PART 3––EDITING "A Man, a Woman, and a Killer,"--the inside story of the POST-PRODUCTION...@PALMER FILMS, San Francisco, CA
Watch movie: https://vimeo.com/936437819
EDITING HELL (1973)
Back in a Palmer Lab editing room, in the familiar confines where I had edited my previous short films, I began to recover from the shoot. I was happy to be syncing up picture and sound tracks from our feature that would eventually be titled A Man, A Woman, and A Killer, propelling myself forward into the (temporary) editorial bliss that any filmmaker can identify with when he or she learns that there is something on the film. There was more than three miles of footage (around 18,000 feet, or 8 hours) from which to hopefully edit the 75-90-minute movie. And the footage looked fantastic!
Between the choice of using soft lights as recommended by George Manupelli, and Wayne’s idea to under-expose 1/2 stop/process as normal, we had some excellent B&W images from our 16MM Plus-X Reversal stock. The blacks of the images were very dense, very punchy against the other whites and grays, like many of the very best foreign films Wayne and I had seen together (Seventh Seal, Persona, La Salamander, Orphee, etc.). I was thrilled to screen the synced-up footage for actors and technicians at the rear projection room at Palmer’s, relieved that I had succeeded at delivering such competent shots when I hadn’t even known how to load the Eclair camera 20 days earlier.
During the shoot, we had mailed one 400’ roll of exposed film to Palmer’s lab for processing and work printing, just to make sure our filmstock wasn’t being scratched while it ran through the camera. A quick phone call to the lab manager two days later had confirmed that the negative was fine, had an image with no scratches. I was told, though, that the exposure looked a bit “on the dark side,” but figured that was OK. Fortunately, it was the good kind of dark – luminous!

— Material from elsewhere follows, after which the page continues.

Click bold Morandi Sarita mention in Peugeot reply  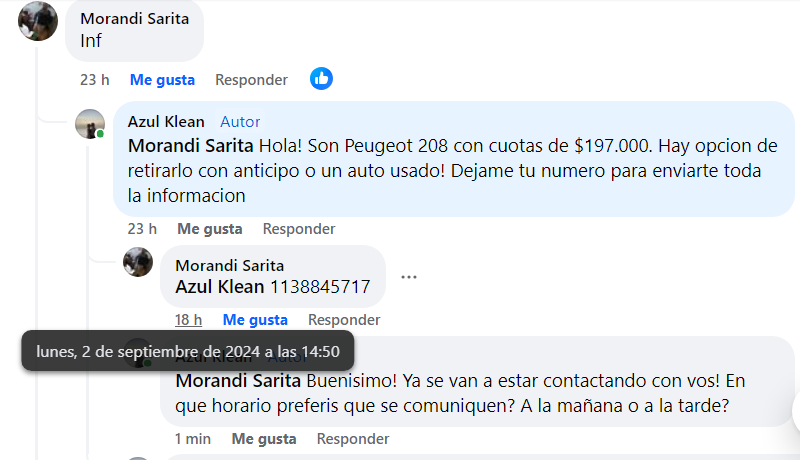[190, 146]
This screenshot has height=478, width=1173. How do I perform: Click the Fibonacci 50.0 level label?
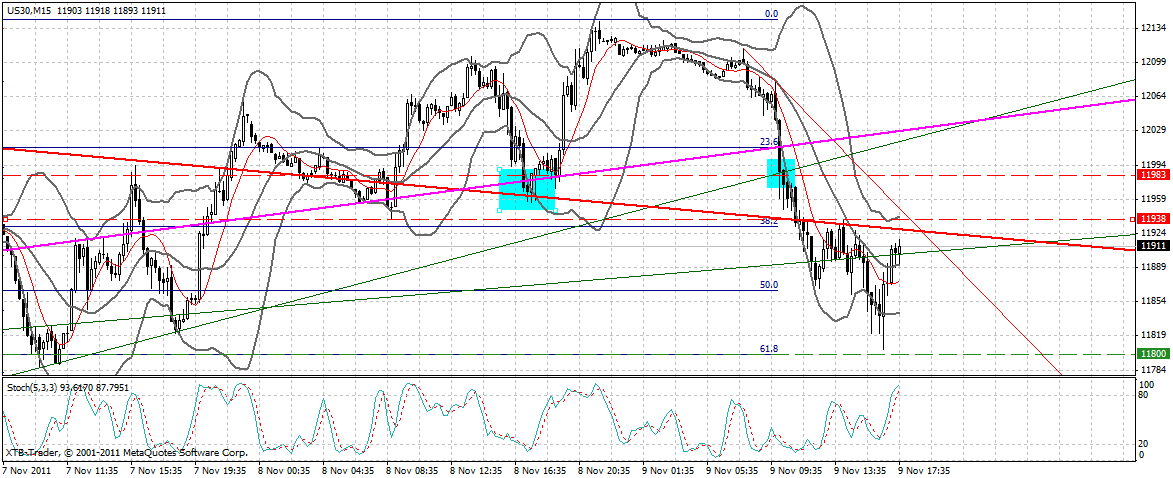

Poster designed by Joe DiVincenzo. He would also design and produce posters for SHOWBOAT 1988-THE REMAKE, and MORGAN’S CAKE (Thanks Joe!).
Dick, Wayne, and I had functioned like three runners in a relay race. Dick had been first, writing his thoughts down for the last ten years before we had met. Then he handed Wayne those original writings, along with some new ones, to script into scenes and direct. Wayne had also received writing help from Terrel Seltzer, the clap girl/production assistant on the set, who went on to a successful Hollywood scriptwriting career (she co-scripted the movie, One Fine Day, after helping Wayne with Chan is Missing). Dick then acted as the male lead, while I functioned on-location as production manager, cinematographer, and producer. Then the baton was handed to me, as editor, for the third and final leg of the race. It was my job to cut the results into a finished feature-length film. The responsibility for creating a completed movie was finally in my hands alone and I believed that I was up to the tsk. But I quickly learned that editing a feature-length film was not just three times harder than a 30-minute film (the length of my short film What Flirting Cost Me), but probably 100 times more difficult. I didn’t understand, as yet, how hard it would be to find the structure of an experimental feature, especially the kind of film that has no precise blueprint (script) that dictates the exact order of scenes. I had no idea that instead of weeks, it could take years to complete such a complicated project. And I was already broke.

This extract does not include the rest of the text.